Even if you’re not in the path of annularity during the June 10th solar eclipse, get ready for a sunrise spectacle.

Annular eclipse
Kevin Baird captured the May 20, 2012, annular eclipse moments before the crescent closed into a ring of fire. June's eclipse will make for excellent photo opportunities with the Sun near the horizon from many U.S. and Canadian locations.
Kevin Baird

The dance goes on. Two weeks after May's total lunar eclipse, the Sun, Moon and Earth align again on Thursday, June 10th. This time, the Moon glides between the Earth and the Sun to grace the morning sky with an annular eclipse. The eclipse is central but not total because the Moon is near apogee, its most distant point from Earth. Its apparent diameter of 29.5′ will be two arcminutes shy of completely covering the Sun, leaving an arcminute-wide "ring of fire" at maximum eclipse.

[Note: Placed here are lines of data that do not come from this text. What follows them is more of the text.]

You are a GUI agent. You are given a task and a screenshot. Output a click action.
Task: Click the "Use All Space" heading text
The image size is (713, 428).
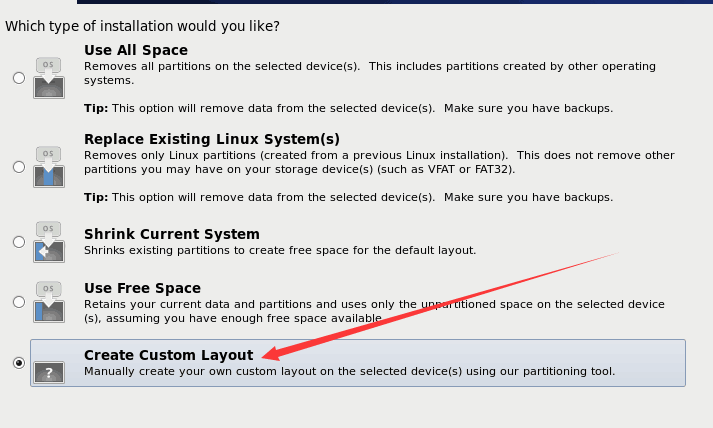click(x=135, y=50)
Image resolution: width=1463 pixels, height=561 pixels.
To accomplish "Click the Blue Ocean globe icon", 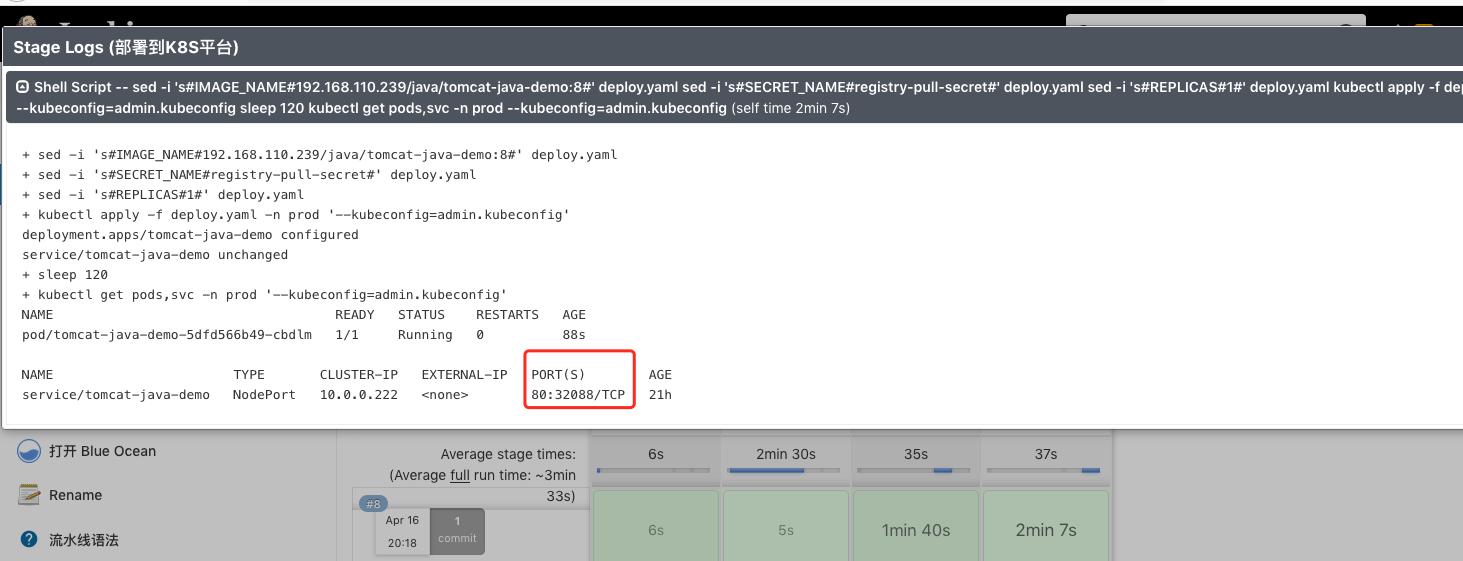I will 29,451.
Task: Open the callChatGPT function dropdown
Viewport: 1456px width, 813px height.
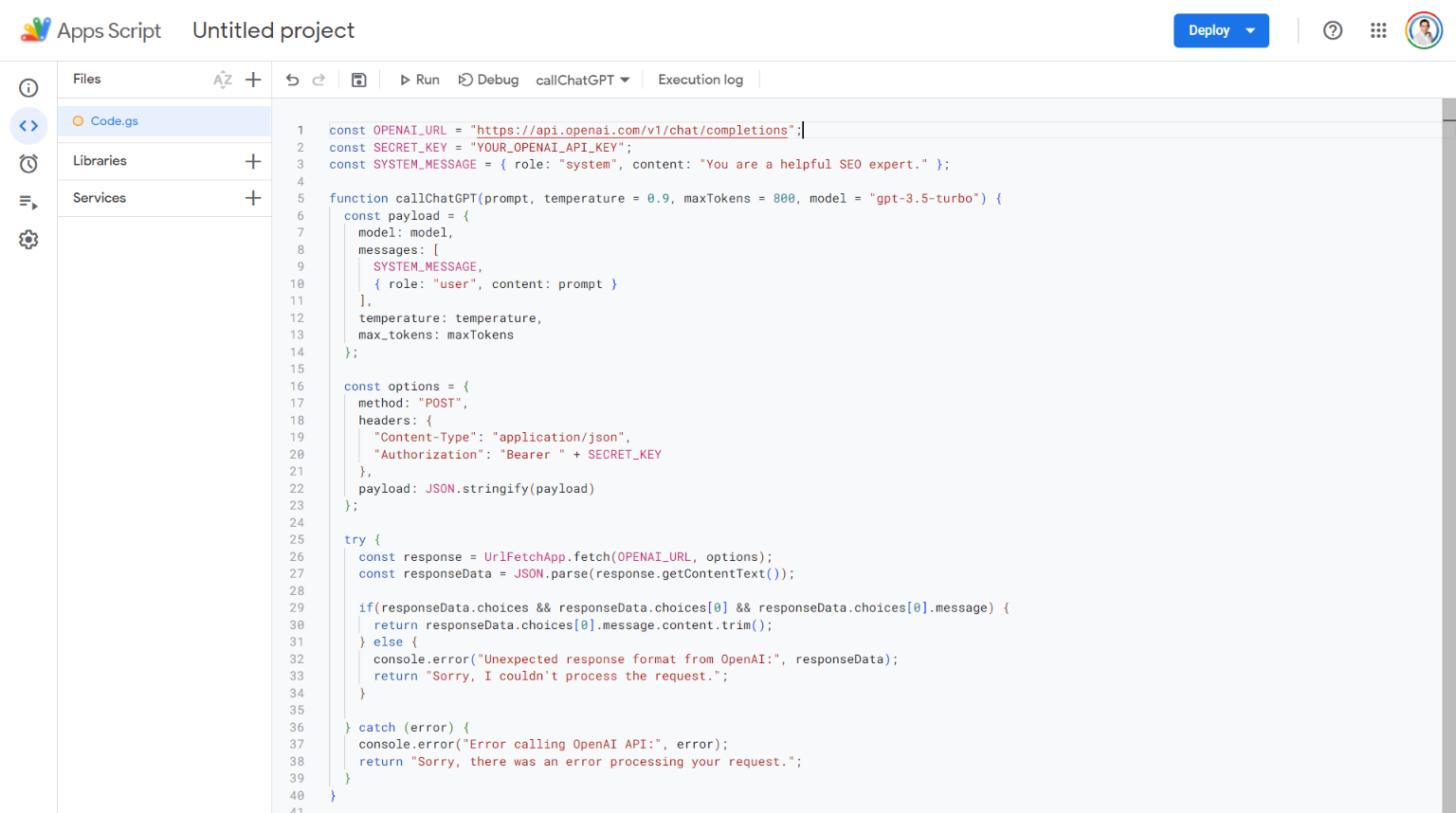Action: click(582, 80)
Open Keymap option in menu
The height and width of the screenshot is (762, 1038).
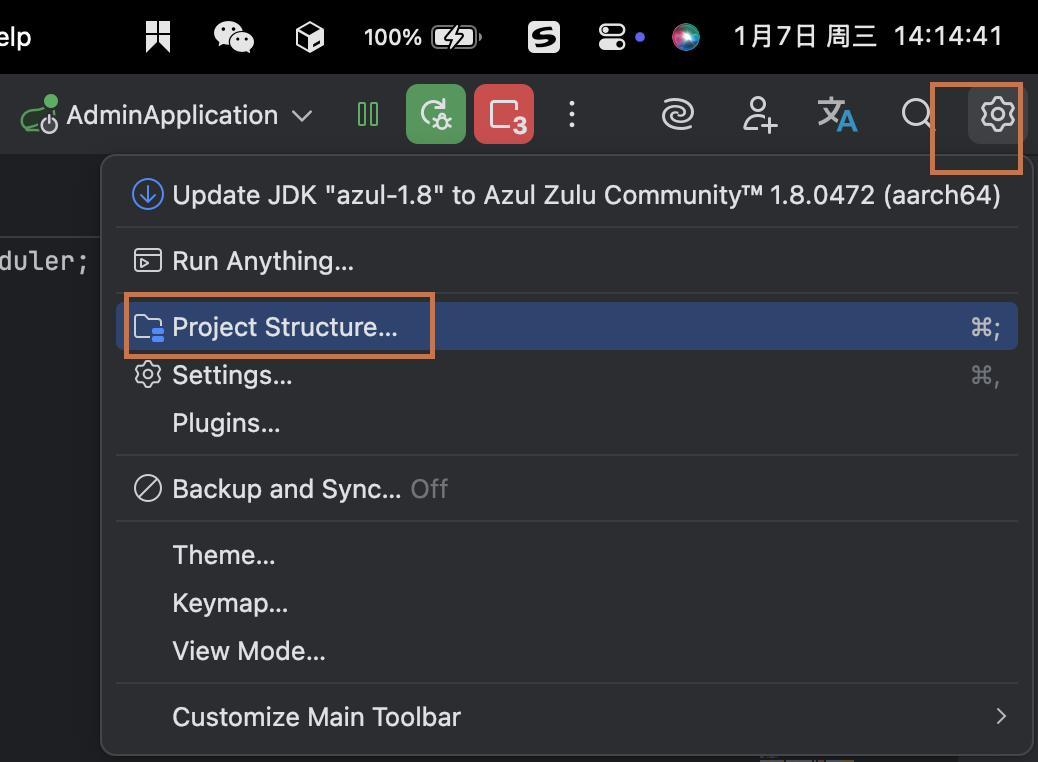point(230,604)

Path of Annularity of the June 2021 Eclipse
The path of annular eclipse crosses the wilds of Canada, Greenland, and Russia. Elsewhere, partial phases are visible across the eastern third of the U.S. as well as much of Europe and Asia. Greatest eclipse occurs just off the coast of Greenland where gulls and seals will witness a ring of sunlight lasting 3 minutes 51 seconds.
Sky & Telescope

The Moon's shadow strikes the Earth at an oblique angle during the upcoming eclipse, cutting a broad path that starts along the north shore of Lake Superior in Ontario and passes over Hudson Bay and northwestern Greenland before moving on to Russia. It even includes the North Pole, where 2 minutes 36 seconds of annularity will interrupt more than 2 ½ months of continuous daylight. Anyone living within this expansive strip — and there aren't many! — will see a ring or annulus of sunlight at maximum eclipse.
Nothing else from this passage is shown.